Hayiou-Thomas, Marianna E.; Harlaar, Nicole; Dale, Philip S.; Plomin, Robert
April 2010
Journal of Speech, Language & Hearing Research;Apr2010, Vol. 53 Issue 2, p311
Academic Journal
Purpose: To examine the etiology of the relationship between preschool speech and language, and later reading skills. Method: One thousand six hundred seventy-two children from the Twins Early Development Study (B. R. Oliver & R. Plomin, 2007) were given a comprehensive speech and language assessment at 4½ years. Reading was assessed at 7, 9, and 10 years. Twin analyses were applied to the data to assess the contributions of genetic and environmental factors to the longitudinal relationships between speech and reading, and language and reading. Results: Phenotypically, there is a moderate and stable relationship between 4½-year speech and language scores and reading at 7, 9, and 10 years. Etiologically, at the individual-differences level, both genetic and shared environmental factors contribute to the links between language skills and reading.
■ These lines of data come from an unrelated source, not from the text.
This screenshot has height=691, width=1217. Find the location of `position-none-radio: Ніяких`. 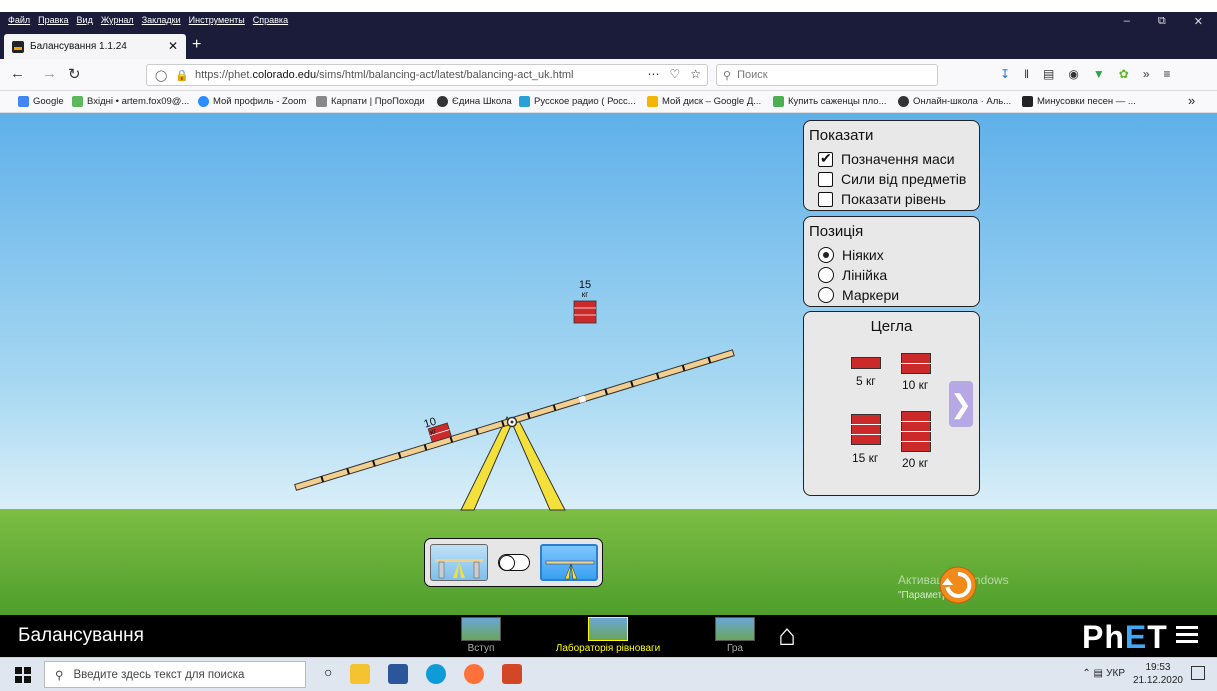

position-none-radio: Ніяких is located at coordinates (851, 255).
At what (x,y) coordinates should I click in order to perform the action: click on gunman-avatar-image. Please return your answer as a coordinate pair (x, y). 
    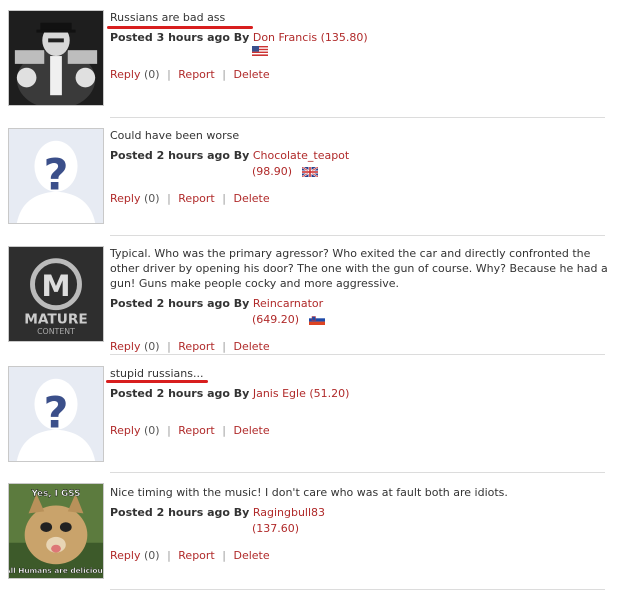
    Looking at the image, I should click on (56, 58).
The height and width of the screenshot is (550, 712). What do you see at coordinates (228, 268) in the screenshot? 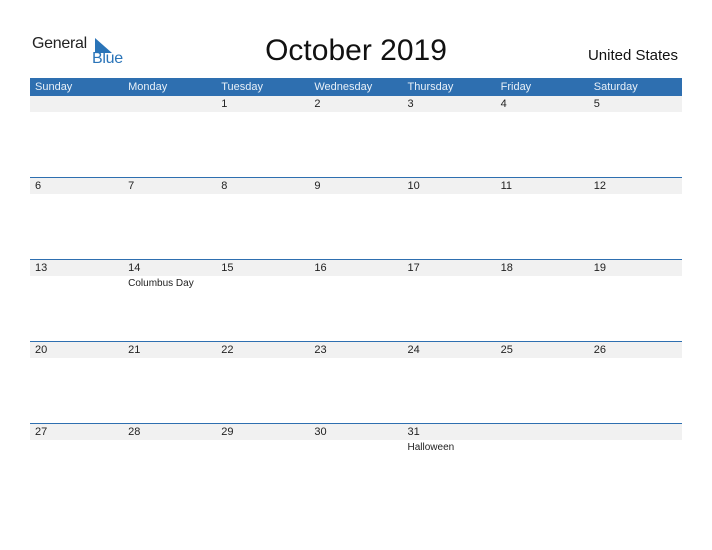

By contrast, genetic factors account for most of the relationship between early speech and later reading. At the extremes, there appears to be an even stronger role for genetic factors in accounting for the prediction from early speech and language impairments to later reading outcome. Conclusion: Both genetic and environmental factors contribute to the relationship between early language skills and reading, whereas genetic factors play a dominant role in the relationship between early speech and reading.